Topic: Is thread cancellation worth the trouble? Look at how QNX does it.
Author: nagle@animats.com (John Nagle)
Date: Thu, 16 Sep 2004 22:18:50 GMT Raw View
QNX has had thread cancellation support for years. It's
not integrated into C++; there's a C-based API. But it's
a widely used real time operating system with thread
cancellation that works.
Under QNX you can cancel a thread at any
cancellation point. All library routines
are documented as being cancellation points or not.
In general, anything that can block is a cancellation point.
The whole POSIX cancellation system is supported.
pthread_cancel is supported, of course. pthread_cleanup_push, etc.
are supported, so you can do destructor-like things in C.
Even asynchronous cancellation is supported, although
the C libraries are not safe with regard to asynchronous
cancellation.
Cancellation works better under QNX than under
Linux/UNIX, because it's a message-passing OS.
All I/O calls are really message passing operations
to other programs. File systems, device drivers,
networking are all user space programs.
Since you can cancel out of a wait for a message
reply, all I/O waits are cancellation points.
So are file opens and network operations. So,
with very few exceptions, if a thread isn't in
a compute loop and you cancel it, it cancels
immediately without any delay.
All this heavy machinery works. But it's
seldom used.
What actually turns out to be more useful is a
QNX-specific call that puts a timeout on the next
"system call" (really a message send in this OS).

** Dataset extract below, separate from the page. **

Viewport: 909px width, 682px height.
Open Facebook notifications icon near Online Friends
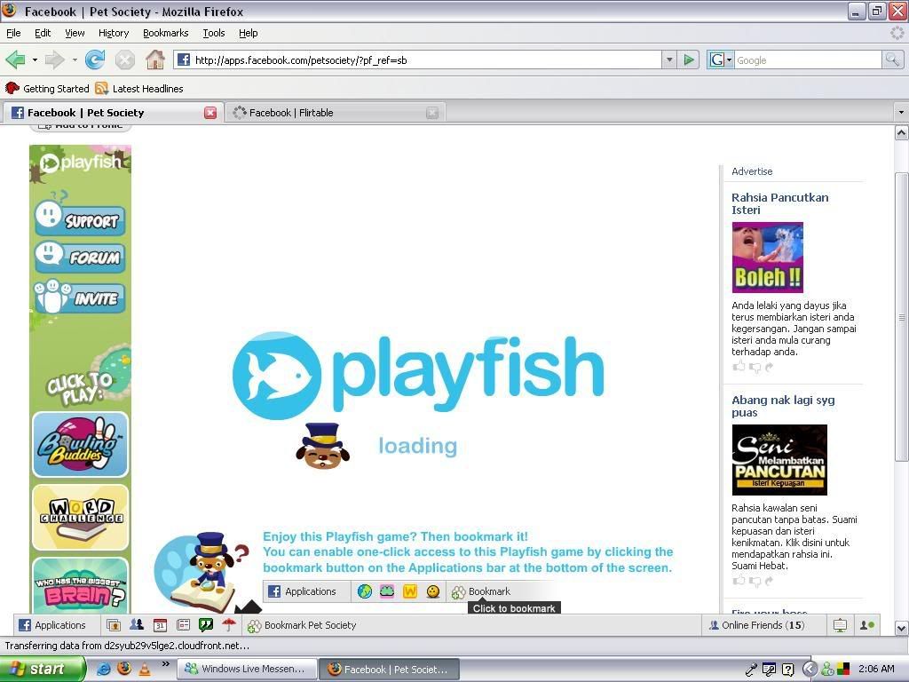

You can specify a time limit on
any cancellable system call (which includes all
the ones that block). If the system call takes
too long, it returns with an error code.
This is used frequently. If you don't want to
wait more than 500ms for some I/O operation,
you have that option. In real-time work, this
is common; if something takes too long, you
want to bypass the failed operation and take
corrective action, not sit there stuck.
It's thus worth thinking about whether a general
cancellation mechanism for C++ is worth the complexity.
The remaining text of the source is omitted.